Content-Type: text/plain; charset=US-ASCII
From: Erich Focht <efocht@ess.nec.de>
To: Ingo Molnar <mingo@elte.hu>
Subject: Re: [PATCH 2.5.58] new NUMA scheduler: fix
Date: Fri, 17 Jan 2003 12:10:03 +0100
User-Agent: KMail/1.4.3
Cc: "Martin J. Bligh" <mbligh@aracnet.com>,
       Christoph Hellwig <hch@infradead.org>, Robert Love <rml@tech9.net>,
       Michael Hohnbaum <hohnbaum@us.ibm.com>,
       Andrew Theurer <habanero@us.ibm.com>,
       linux-kernel <linux-kernel@vger.kernel.org>,
       lse-tech <lse-tech@lists.sourceforge.net>,
       Linus Torvalds <torvalds@transmeta.com>
References: <Pine.LNX.4.44.0301162110480.10526-100000@localhost.localdomain>
In-Reply-To: <Pine.LNX.4.44.0301162110480.10526-100000@localhost.localdomain>
MIME-Version: 1.0
Content-Transfer-Encoding: 7BIT
Message-Id: <200301171210.03567.efocht@ess.nec.de>
Sender: linux-kernel-owner@vger.kernel.org

Hi Ingo,

On Thursday 16 January 2003 21:19, Ingo Molnar wrote:
> On Thu, 16 Jan 2003, Martin J. Bligh wrote:
> > > complex. It's the one that is aware of the global scheduling picture.
> > > For NUMA i'd suggest two asynchronous frequencies: one intra-node
> > > frequency, and an inter-node frequency - configured by the architecture
> > > and roughly in the same proportion to each other as cachemiss
> > > latencies.
> >
> > That's exactly what's in the latest set of patches - admittedly it's a
> > multiplier of when we run load_balance, not the tick multiplier, but
> > that's very easy to fix.
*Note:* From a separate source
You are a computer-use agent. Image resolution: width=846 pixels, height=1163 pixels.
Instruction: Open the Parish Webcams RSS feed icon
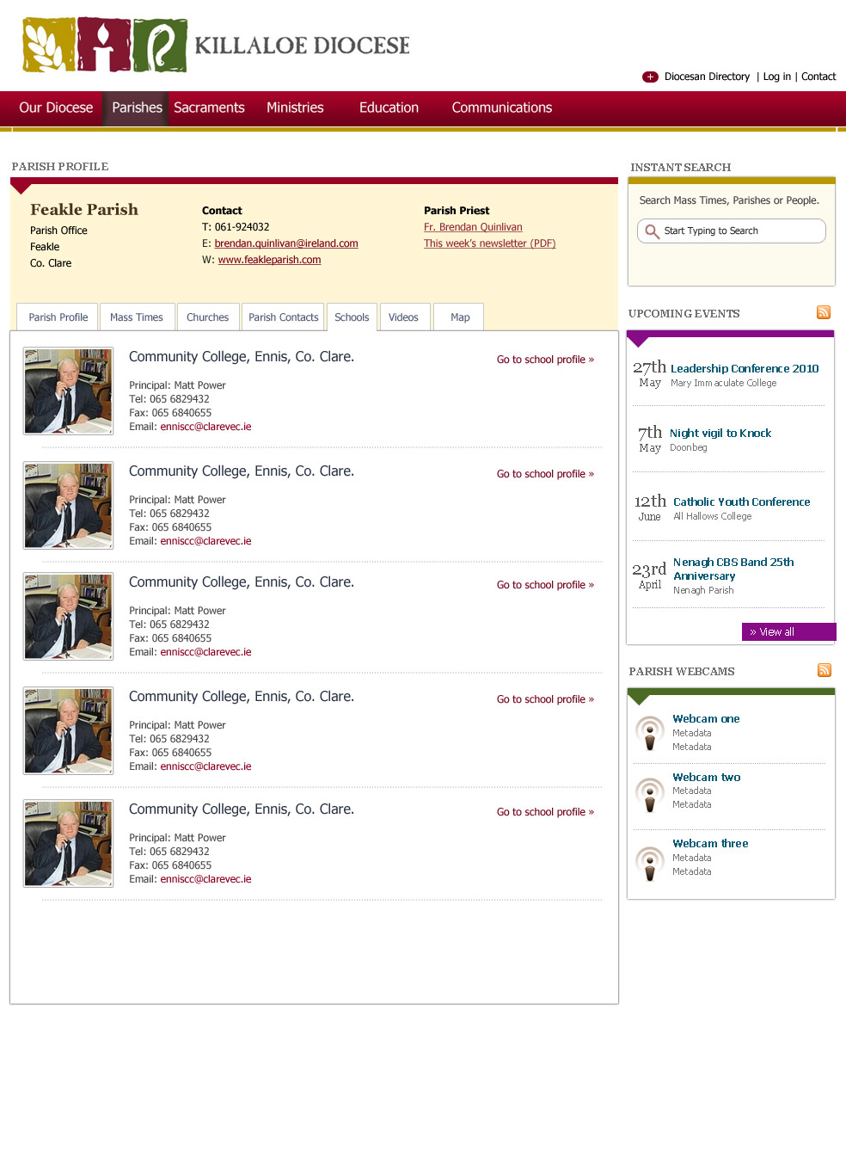pos(825,670)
Can you check out the stuff I posted last
> > night? I think it's somewhat cleaner ...
>
> yes, i saw it, it has the same tying between idle-CPU-rebalance and
> inter-node rebalance, as Erich's patch. You've put it into
> cpus_to_balance(), but that still makes rq->nr_balanced a 'synchronously'
> coupled balancing act. There are two synchronous balancing acts currently:
> the 'CPU just got idle' event, and the exec()-balancing (*) event. Neither
> must involve any 'heavy' balancing, only local balancing.


I prefer a single point of entry called load_balance() to multiple
functionally different balancers. The reason is that the later choice
might lead to balancers competing or working against each other. Not
now but the design could mislead to such developments. 

But the main other reasons for calling the cross-node balancer after
NODE_BALANCE_RATE calls to the intra-node balancer (you call it
synchronous balancing) is performance:

Davide Libenzi showed quite a while ago that one benefits a lot if the
idle CPUs stay idle for rather short time. IIRC, his conclusion for
the multi-queue scheduler was that an order of magnitude of 10ms is
long enough, below you start feeling the balancing overhead, above you
waste useful cycles.

On a NUMA system this is even more important: the longer you leave
fresh tasks on an overloaded node, the more probable it is that they
allocate their memory there. And then they will run with poor
performance on the node which stayed idle for 200-400ms before
stealing them. So one wastes 200-400ms on each CPU of the idle node
and at the end gets tasks which perform poorly, anyway. If the tasks
are "old", at least we didn't waste too much time beeing idle. The
long-term target should be that the tasks should remember where their
memory is and return to that node.

> The inter-node
> balancing (which is heavier than even the global SMP balancer), should
> never be triggered from the high-frequency path.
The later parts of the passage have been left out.